Online chat rooms, marijuana blogs, and Facebook roil with accusations of “pot traitors”—folk  who smoke or grow marijuana but voted no on 19. For instance Toke of the Town says,

“So-called “Stoners Against Prop 19” — traitors to the movement such as Dennis Peron, Dragonfly De La Luz and J. Craig Canada — whether through stunning ignorance or outright malice, spread disinformation about exactly what the measure would have done.”

Offered the opportunity to embrace the future, these reactionary elements formed a fifth column within the medical cannabis community.  For who knows what reasons — maybe the miserly interest of preserving big pot profits? — they shamelessly allied themselves with the law enforcement and prison lobbies, with the Religious Right, and with the same intolerant fundamentalists behind the No On 19 campaign — the very same people, in the case of one statewide organization, that headed up the Proposition 8 anti-gay marriage initiative two years ago.

“Legalization of pot rejected, and some people in the community are celebrating,” activist Mickey Martin wrote on Facebook. “So disgusting.”…

Martin on his Cannabis Warrior blog calls for a boycott of all these “traitors.”  He says, “They duped thousands of people into voting against not just their own best interest, but the interests of people across the globe who are counting on California to take this historic step. When Humboldt County votes no to legalizing pot there is a big fucking problem.”

Just at a time when branding Humboldt is beginning to take off—when local mom-and-pop farmers tentatively reach out to buyers with marketing designed to highlight the superior quality of Humboldt Homegrown—the growers of Humboldt have an image problem that may well slice off these new marketeers at their knees.  Richard Lee and Oaksterdam are perceived as the heros of smokers spending millions to legalize pot while the Emerald Triangle’s growers feature in an ugly lineup alongside Law Enforcement and the religious right in the nightmares of the cannabis consumer.

Hostility bubbles hotly throughout the forums.  One commenter named Kevin on the Cannabis Warrior blog spits angrily, “As far as I’m concerned, the DEA can open fire on the Emerald Triangle.”

Another on a Mother Jones story said, “I would encourage all in California to boycott weed grown in the Triangle, the citizens of which voted overwhelmingly against Prop 19 to protect their own profits. Let them choke on their own smoke.”
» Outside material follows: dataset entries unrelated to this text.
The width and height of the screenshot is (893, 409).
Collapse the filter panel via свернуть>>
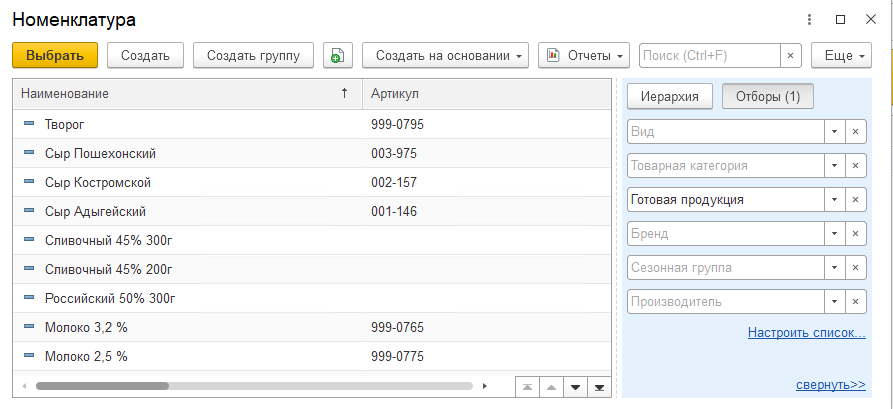coord(830,384)
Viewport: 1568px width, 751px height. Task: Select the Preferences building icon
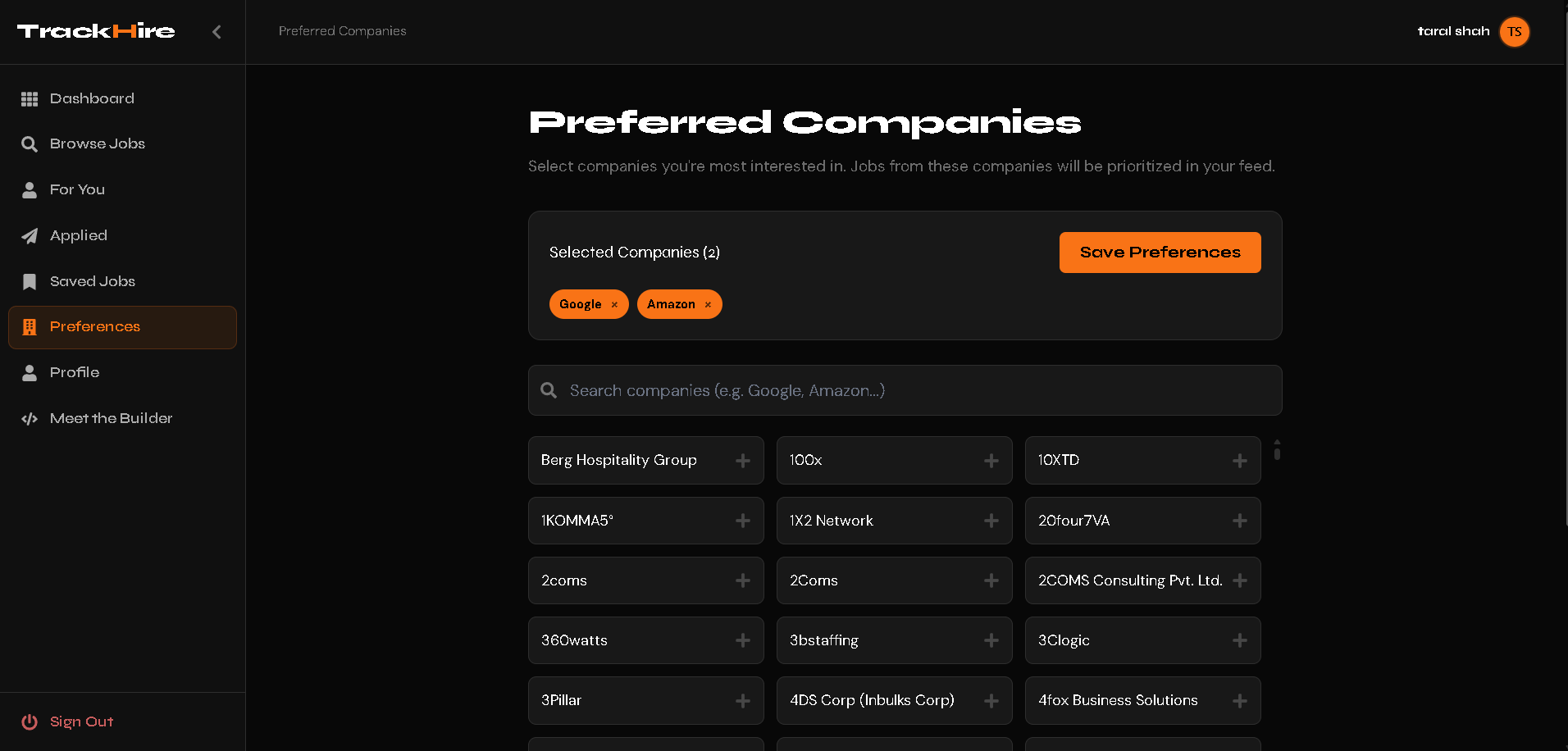click(x=30, y=327)
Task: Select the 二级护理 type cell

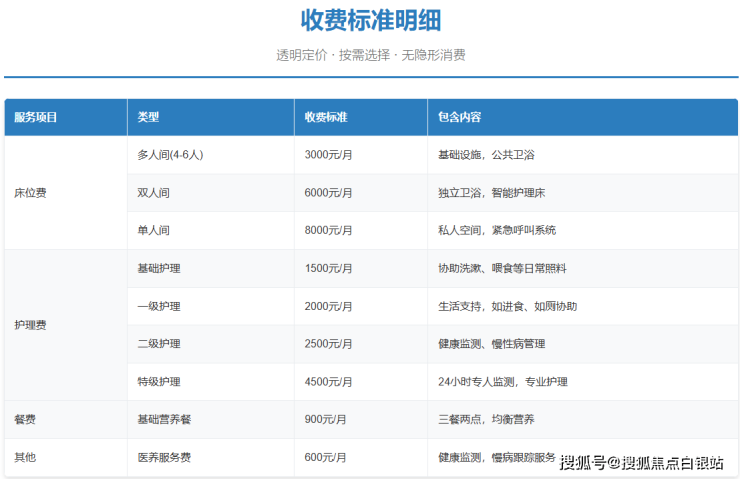Action: [x=159, y=344]
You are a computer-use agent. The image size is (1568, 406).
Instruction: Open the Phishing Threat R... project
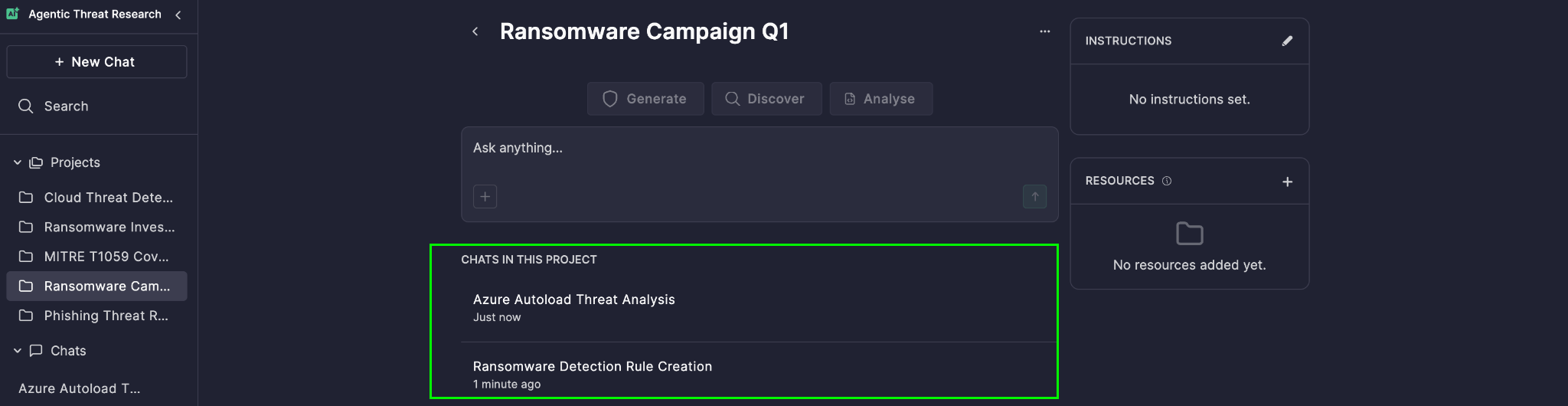(96, 316)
According to a piece in The Huffington Post,

If growers are against legalization, they can’t be part of the legalization process and now it’s up to them to show good faith support or be left out of the process,” says Conrad, who publishes West Coast Leaf. “That’s just political reality. The growers basically shot themselves in the foot. Prop 19 offered them a legal customer base, a statewide regulatory framework and a local voice to protect their interests. The next campaign is more likely to pitch a more restrictive approach to bring more conservative voters like Asians and housewives, who want heavy-handed controls, and will consider whether growers deserve any consideration at all. Those folks are unreliable at best, traitors to the cause at worst, and possibly a useful target to pit public opinion against as a foil for a winning campaign without a legal cultivation component.

“The growers lost a lot of potential influence on the process by showing a lack of political savvy,” Conrad continues. “They’ll possibly be grouped in with the narcs as being fundamentally opposed to legalization and not worth courting as an ally. So, they will need to come to the table with some proposals on how they would create a legal market for cannabis while protecting their interests, or they will be left out of the next round of decisions.”

Even though the reasons for 19’s loss probably rest with the non-marijuana world, the backlash of pro 19 against anyone perceived as having been anti 19 is building.  What are YOU going to do about it?  I suggest looking to HuMMAP and Humboldt Growers Association and the Mendocino Medical Marijuana Advisory Board for some leadership on how to turn around this perception.